A curious feature of the debate surrounding the so-called Rudd Bank (see previous post) and AussieMac is that the same people have taken different positions on the two interventions.  Opposition leader Malcolm Turnbull supported the government’s intervention in the RMBS market, but opposes Rudd Bank.  In The Australian today, Christopher Joye criticises Ian Harper for supporting Rudd Bank while opposing the RMBS intervention.  Joye supports the RMBS intervention and (at least on a relative basis) opposes Rudd Bank.

In my op-ed for the AFR on Rudd Bank yesterday, I deliberately linked the two interventions, because I see them as suffering from similar problems.  Both interventions implicate the government in favouring specific industries and firms, on the assumption that this will prevent wider adverse economic outcomes.  This overlooks the fact that those sectors deemed most worthy of assistance may also be those most in need of adjustment and may see low relative returns on government resources compared to alternative policies.  Both interventions rely on a rather stretched transmission mechanism from the government’s balance sheet, via the balance sheets of business, to the wider public.

One of the advantages of generalised tax cuts as a stimulus measure is that they are relatively neutral from the standpoint of resource allocation.  Tax cuts may also have other supply-side benefits through easing distortions and disincentives flowing from the operation of the tax system.  From a demand management perspective, unfunded tax cuts are subject to the same Ricardian equivalence critique as unfunded spending measures, but from a supply-side perspective, they have a distinct advantage.

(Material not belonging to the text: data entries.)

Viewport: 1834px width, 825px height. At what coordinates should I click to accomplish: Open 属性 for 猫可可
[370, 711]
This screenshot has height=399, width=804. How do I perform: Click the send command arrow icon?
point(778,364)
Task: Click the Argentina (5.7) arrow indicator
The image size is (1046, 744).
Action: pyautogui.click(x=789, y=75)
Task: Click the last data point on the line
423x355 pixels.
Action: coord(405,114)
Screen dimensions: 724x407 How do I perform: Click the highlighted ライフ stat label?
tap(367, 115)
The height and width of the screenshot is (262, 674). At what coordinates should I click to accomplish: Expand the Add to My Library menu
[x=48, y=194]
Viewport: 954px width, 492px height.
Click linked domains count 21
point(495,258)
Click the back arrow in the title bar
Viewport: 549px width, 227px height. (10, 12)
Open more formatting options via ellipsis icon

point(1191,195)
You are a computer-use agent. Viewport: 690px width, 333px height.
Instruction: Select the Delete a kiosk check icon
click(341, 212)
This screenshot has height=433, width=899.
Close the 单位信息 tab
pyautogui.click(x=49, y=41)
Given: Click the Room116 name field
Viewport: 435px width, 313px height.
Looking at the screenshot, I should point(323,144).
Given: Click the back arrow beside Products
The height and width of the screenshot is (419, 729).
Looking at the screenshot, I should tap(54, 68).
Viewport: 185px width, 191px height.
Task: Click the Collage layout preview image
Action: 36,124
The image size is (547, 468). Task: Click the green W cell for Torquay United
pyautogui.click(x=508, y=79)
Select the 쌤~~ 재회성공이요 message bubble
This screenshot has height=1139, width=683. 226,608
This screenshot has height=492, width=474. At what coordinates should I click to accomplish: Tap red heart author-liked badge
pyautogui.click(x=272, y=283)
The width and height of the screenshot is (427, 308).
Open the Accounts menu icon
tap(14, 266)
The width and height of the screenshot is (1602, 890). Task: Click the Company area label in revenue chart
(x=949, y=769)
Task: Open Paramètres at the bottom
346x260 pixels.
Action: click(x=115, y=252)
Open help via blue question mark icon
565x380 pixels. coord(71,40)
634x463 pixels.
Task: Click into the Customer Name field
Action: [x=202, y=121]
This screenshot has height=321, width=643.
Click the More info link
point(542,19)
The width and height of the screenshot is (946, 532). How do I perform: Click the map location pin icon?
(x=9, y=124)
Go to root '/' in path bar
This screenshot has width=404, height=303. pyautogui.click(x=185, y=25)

From a political perspective, however, the advantage of Rudd Bank and the RMBS intervention is that they can be written up as loans and investments rather than outright spending.  The fiscal transfers involved are therefore much less transparent.  One could say the same of the provision of term funding to banks via the Future Fund, although at least this is at arms length from the government of the day and may not differ significantly from the market-based outcomes that would prevail if the Future Fund did not exist.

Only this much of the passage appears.